Dalam kesempatan itu, Patel juga menyinggung kontrak CAF pada 2009 yang hanya memiliki jaminan minimum US$150 juta, tetapi pendapatan aktualnya mencapai sekitar US$350 juta. Ia pun memperkirakan kontrak 12 tahun bersama Lagardère itu berpotensi menghasilkan sekitar US$1,3 miliar. Patel menambahkan, meski ia dan Hayatou kerap berbeda pandangan dalam soal politik, mereka tidak pernah berselisih soal pengelolaan keuangan CAF.
Malangnya, kontrak tersebut dihentikan sepihak pada Desember 2019, ketika Ahmad Ahmad menjabat presiden CAF menggantikan Hayatou. Sengketa hukum yang berlarut-larut di International Chamber of Commerce akhirnya diselesaikan melalui pembayaran kompensasi senilai US$50 juta. Dana itu dibayarkan CAF kepada Lagardère pada masa kepresidenan Motsepe, tepat sebelum Piala Dunia 2022 di Qatar. Sebagai gambaran, berikut jejak nilai kontrak komersial CAF yang sempat tercatat dalam berbagai periode.

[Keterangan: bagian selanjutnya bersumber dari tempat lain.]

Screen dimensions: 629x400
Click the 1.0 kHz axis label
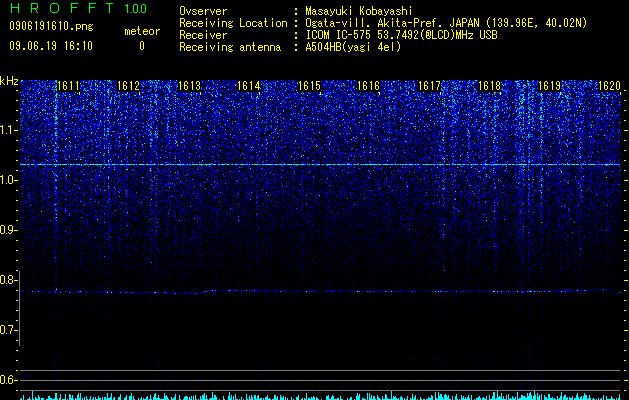point(9,180)
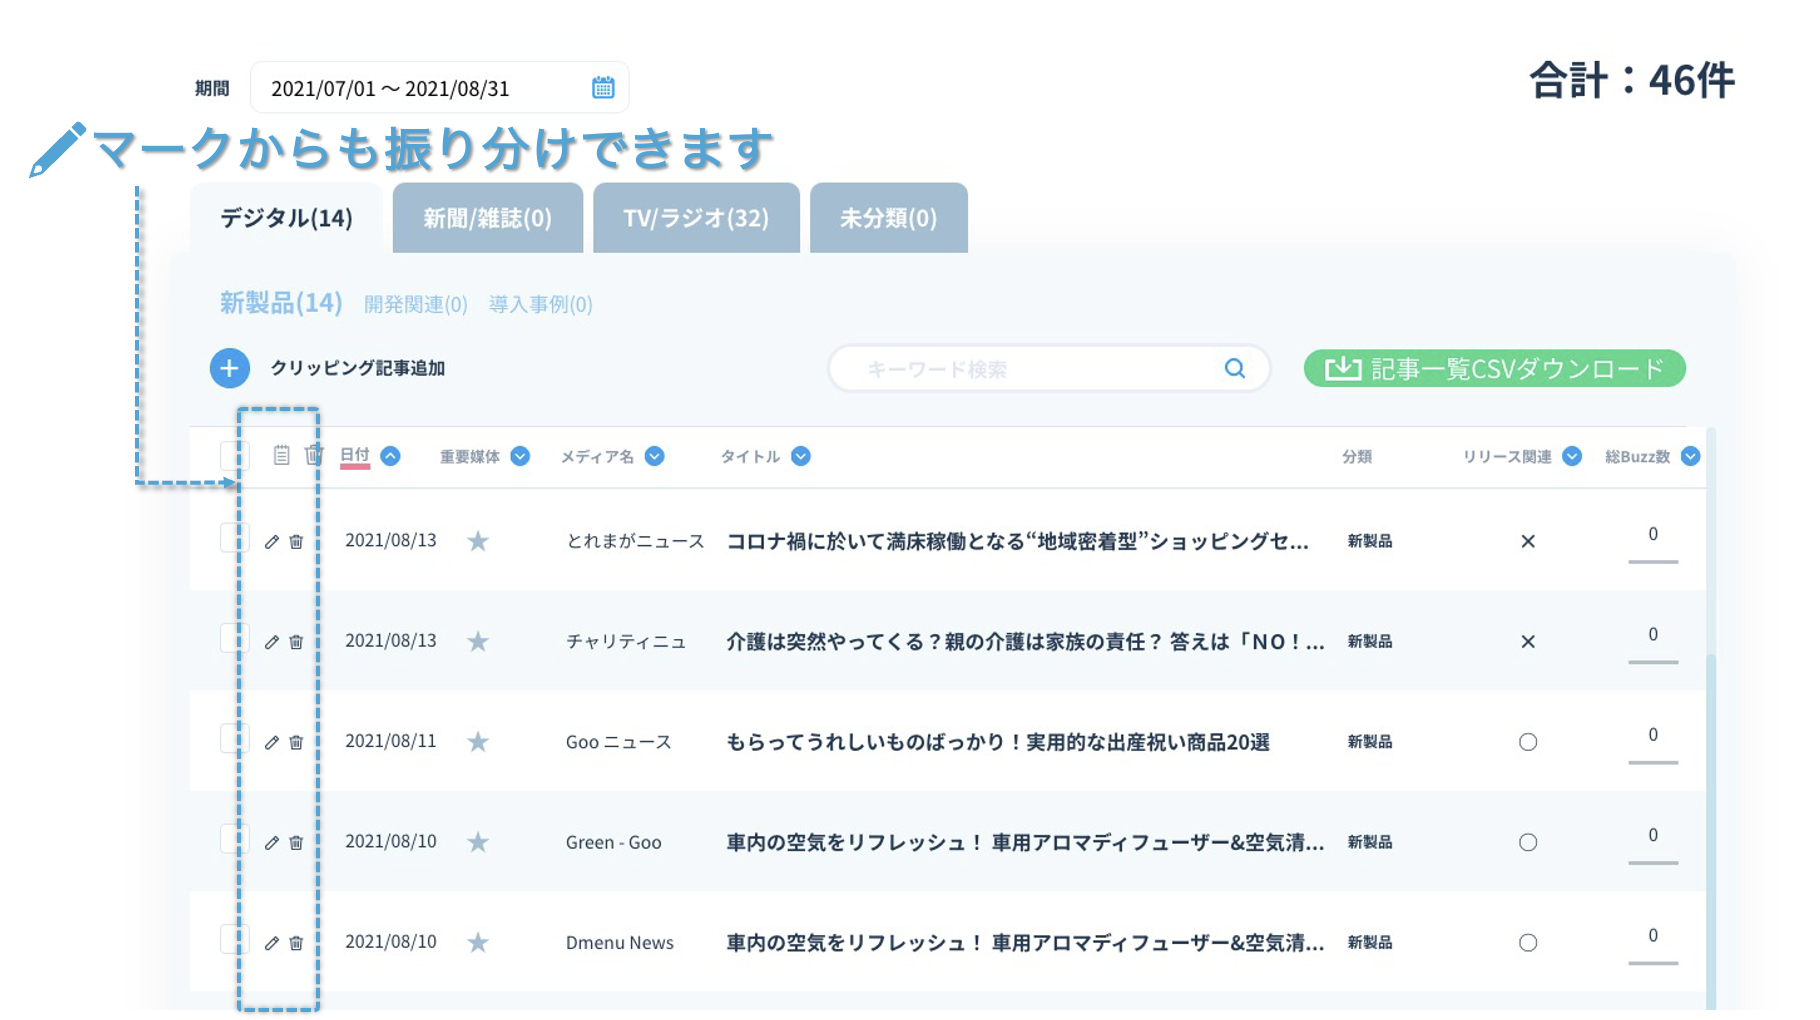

- 2009: jaminan minimum US$150 juta, dengan pendapatan aktual sekitar US$350 juta.
- 2015: tawaran Infront senilai US$450 juta untuk delapan tahun.
- 2016-2028: kontrak Lagardère senilai US$1 miliar untuk 12 tahun, diproyeksikan menghasilkan US$1,3 miliar.

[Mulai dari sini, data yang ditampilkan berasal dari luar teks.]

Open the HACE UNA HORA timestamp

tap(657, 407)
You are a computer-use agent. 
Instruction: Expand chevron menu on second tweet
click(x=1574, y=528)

- 2022: pembayaran kompensasi US$50 juta kepada Lagardère.
Implikasi: Sponsor Dinilai Tak Mau Bayar Sama untuk Afcon yang Lebih Jarang
Perubahan frekuensi Afcon jelas berdampak pada nilai jual turnamen di mata sponsor. Seorang mantan presiden federasi sepak bola yang ahli dalam masalah keuangan menilai tidak ada sponsor yang bersedia membayar nominal sama untuk produk dengan frekuensi lebih jarang. “Tidak mungkin ada sponsor yang mau membayar jumlah yang sama untuk kesepakatan yang biasanya memuat empat Afcon dalam delapan tahun, padahal sekarang hanya ada dua. Itu sudah pasti,” ujarnya.
Di balik keputusan ini, CAF beralasan bahwa pergeseran ke siklus empat tahunan diperlukan untuk menyelaraskan Afcon dengan kalender pertandingan internasional. Keputusan ini diambil bulat oleh komite eksekutif dengan mengutamakan kepentingan sepak bola Afrika. Namun, dari sisi komersial, konsekuensinya tidak bisa dihindari: CAF harus menghadapi kenyataan bahwa minat sponsor bisa ikut menyusut.
Tender untuk Afcon 2028, 2032, dan 2036 kini menjadi ujian awal daya tarik format baru ini. Jika respons pasar dingin, CAF harus siap menyesuaikan target pendapatan. Sebaliknya, jika peminat tetap ramai, organisasi ini bisa segera mengunci kembali masa depan keuangannya.
Keputusan CAF menjadikan Afcon empat tahunan adalah langkah strategis yang berani, tetapi konsekuensinya langsung terasa di sisi finansial. Kontrak senilai US$1 miliar yang sempat diumumkan gagal dieksekusi, dan organisasi kini kembali memburu mitra komersial jangka panjang. Hasil tender untuk Afcon 2028, 2032, dan 2036 akan menjadi indikator awal apakah langkah ini sepadan dengan risiko yang diambil.